» **Work to complete**
The records that follow should be copied in full, exactly as they read.

» **Provided data**
"""

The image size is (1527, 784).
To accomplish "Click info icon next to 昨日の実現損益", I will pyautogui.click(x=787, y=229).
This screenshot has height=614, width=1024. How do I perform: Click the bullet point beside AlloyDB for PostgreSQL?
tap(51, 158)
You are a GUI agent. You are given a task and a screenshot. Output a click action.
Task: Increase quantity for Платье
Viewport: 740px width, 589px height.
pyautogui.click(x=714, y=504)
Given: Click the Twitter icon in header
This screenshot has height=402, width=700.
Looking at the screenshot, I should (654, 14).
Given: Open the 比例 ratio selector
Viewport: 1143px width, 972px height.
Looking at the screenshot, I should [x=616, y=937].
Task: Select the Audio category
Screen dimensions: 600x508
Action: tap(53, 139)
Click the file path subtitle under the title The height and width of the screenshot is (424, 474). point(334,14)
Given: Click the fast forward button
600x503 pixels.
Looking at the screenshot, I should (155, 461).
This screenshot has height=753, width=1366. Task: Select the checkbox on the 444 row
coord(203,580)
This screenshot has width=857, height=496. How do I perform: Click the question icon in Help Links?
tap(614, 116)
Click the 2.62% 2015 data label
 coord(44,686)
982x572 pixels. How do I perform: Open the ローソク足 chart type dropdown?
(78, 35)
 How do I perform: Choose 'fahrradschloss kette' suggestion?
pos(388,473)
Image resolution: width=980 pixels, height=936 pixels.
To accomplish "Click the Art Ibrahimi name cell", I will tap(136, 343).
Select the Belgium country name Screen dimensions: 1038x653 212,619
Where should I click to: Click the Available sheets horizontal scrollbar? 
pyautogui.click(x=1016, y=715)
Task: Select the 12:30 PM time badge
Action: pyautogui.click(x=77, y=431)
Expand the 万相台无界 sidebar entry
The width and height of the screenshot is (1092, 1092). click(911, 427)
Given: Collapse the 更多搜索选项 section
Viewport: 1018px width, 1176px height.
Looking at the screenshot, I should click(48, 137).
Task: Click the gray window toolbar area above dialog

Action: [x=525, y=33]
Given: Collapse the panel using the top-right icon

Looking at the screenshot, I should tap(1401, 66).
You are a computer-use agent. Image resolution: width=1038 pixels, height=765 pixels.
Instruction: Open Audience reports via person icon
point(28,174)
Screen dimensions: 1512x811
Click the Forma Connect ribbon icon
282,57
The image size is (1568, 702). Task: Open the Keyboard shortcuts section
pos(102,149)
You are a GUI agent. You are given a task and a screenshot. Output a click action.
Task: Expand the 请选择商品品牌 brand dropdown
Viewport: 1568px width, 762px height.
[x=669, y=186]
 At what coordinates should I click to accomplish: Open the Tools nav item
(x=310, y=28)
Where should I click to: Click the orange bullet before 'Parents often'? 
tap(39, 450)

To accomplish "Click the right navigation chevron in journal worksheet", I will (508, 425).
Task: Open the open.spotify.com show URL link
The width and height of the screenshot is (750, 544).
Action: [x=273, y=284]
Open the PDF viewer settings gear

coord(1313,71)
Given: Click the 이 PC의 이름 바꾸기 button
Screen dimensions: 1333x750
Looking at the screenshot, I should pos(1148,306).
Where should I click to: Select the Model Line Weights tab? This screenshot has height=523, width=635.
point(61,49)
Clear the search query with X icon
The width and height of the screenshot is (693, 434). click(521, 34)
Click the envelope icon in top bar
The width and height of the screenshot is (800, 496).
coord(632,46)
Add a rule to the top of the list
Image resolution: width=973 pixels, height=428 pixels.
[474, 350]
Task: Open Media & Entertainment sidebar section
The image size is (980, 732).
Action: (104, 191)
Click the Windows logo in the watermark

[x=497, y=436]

"""

» **Result**
The image size is (1527, 784).
To accomplish "Click info icon next to 昨日の実現損益", I will pyautogui.click(x=787, y=229).
This screenshot has height=614, width=1024. How do I perform: Click the bullet point beside AlloyDB for PostgreSQL?
tap(51, 158)
You are a GUI agent. You are given a task and a screenshot. Output a click action.
Task: Increase quantity for Платье
Viewport: 740px width, 589px height.
pyautogui.click(x=714, y=504)
Given: Click the Twitter icon in header
This screenshot has height=402, width=700.
Looking at the screenshot, I should (654, 14).
Given: Open the 比例 ratio selector
Viewport: 1143px width, 972px height.
Looking at the screenshot, I should [x=616, y=937].
Task: Select the Audio category
Screen dimensions: 600x508
Action: tap(53, 139)
Click the file path subtitle under the title The height and width of the screenshot is (424, 474). point(334,14)
Given: Click the fast forward button
600x503 pixels.
Looking at the screenshot, I should (155, 461).
This screenshot has height=753, width=1366. Task: Select the checkbox on the 444 row
coord(203,580)
This screenshot has width=857, height=496. How do I perform: Click the question icon in Help Links?
tap(614, 116)
Click the 2.62% 2015 data label
 coord(44,686)
982x572 pixels. How do I perform: Open the ローソク足 chart type dropdown?
(78, 35)
 How do I perform: Choose 'fahrradschloss kette' suggestion?
pos(388,473)
Image resolution: width=980 pixels, height=936 pixels.
To accomplish "Click the Art Ibrahimi name cell", I will tap(136, 343).
Select the Belgium country name Screen dimensions: 1038x653 212,619
Where should I click to: Click the Available sheets horizontal scrollbar? 
pyautogui.click(x=1016, y=715)
Task: Select the 12:30 PM time badge
Action: pyautogui.click(x=77, y=431)
Expand the 万相台无界 sidebar entry
The width and height of the screenshot is (1092, 1092). click(911, 427)
Given: Collapse the 更多搜索选项 section
Viewport: 1018px width, 1176px height.
Looking at the screenshot, I should click(48, 137).
Task: Click the gray window toolbar area above dialog

Action: [x=525, y=33]
Given: Collapse the panel using the top-right icon

Looking at the screenshot, I should tap(1401, 66).
You are a computer-use agent. Image resolution: width=1038 pixels, height=765 pixels.
Instruction: Open Audience reports via person icon
point(28,174)
Screen dimensions: 1512x811
Click the Forma Connect ribbon icon
282,57
The image size is (1568, 702). Task: Open the Keyboard shortcuts section
pos(102,149)
You are a GUI agent. You are given a task and a screenshot. Output a click action.
Task: Expand the 请选择商品品牌 brand dropdown
Viewport: 1568px width, 762px height.
[x=669, y=186]
 At what coordinates should I click to accomplish: Open the Tools nav item
(x=310, y=28)
Where should I click to: Click the orange bullet before 'Parents often'? 
tap(39, 450)

To accomplish "Click the right navigation chevron in journal worksheet", I will (508, 425).
Task: Open the open.spotify.com show URL link
The width and height of the screenshot is (750, 544).
Action: [x=273, y=284]
Open the PDF viewer settings gear

coord(1313,71)
Given: Click the 이 PC의 이름 바꾸기 button
Screen dimensions: 1333x750
Looking at the screenshot, I should pos(1148,306).
Where should I click to: Select the Model Line Weights tab? This screenshot has height=523, width=635.
point(61,49)
Clear the search query with X icon
The width and height of the screenshot is (693, 434). click(521, 34)
Click the envelope icon in top bar
The width and height of the screenshot is (800, 496).
coord(632,46)
Add a rule to the top of the list
Image resolution: width=973 pixels, height=428 pixels.
[474, 350]
Task: Open Media & Entertainment sidebar section
The image size is (980, 732).
Action: (104, 191)
Click the Windows logo in the watermark

[x=497, y=436]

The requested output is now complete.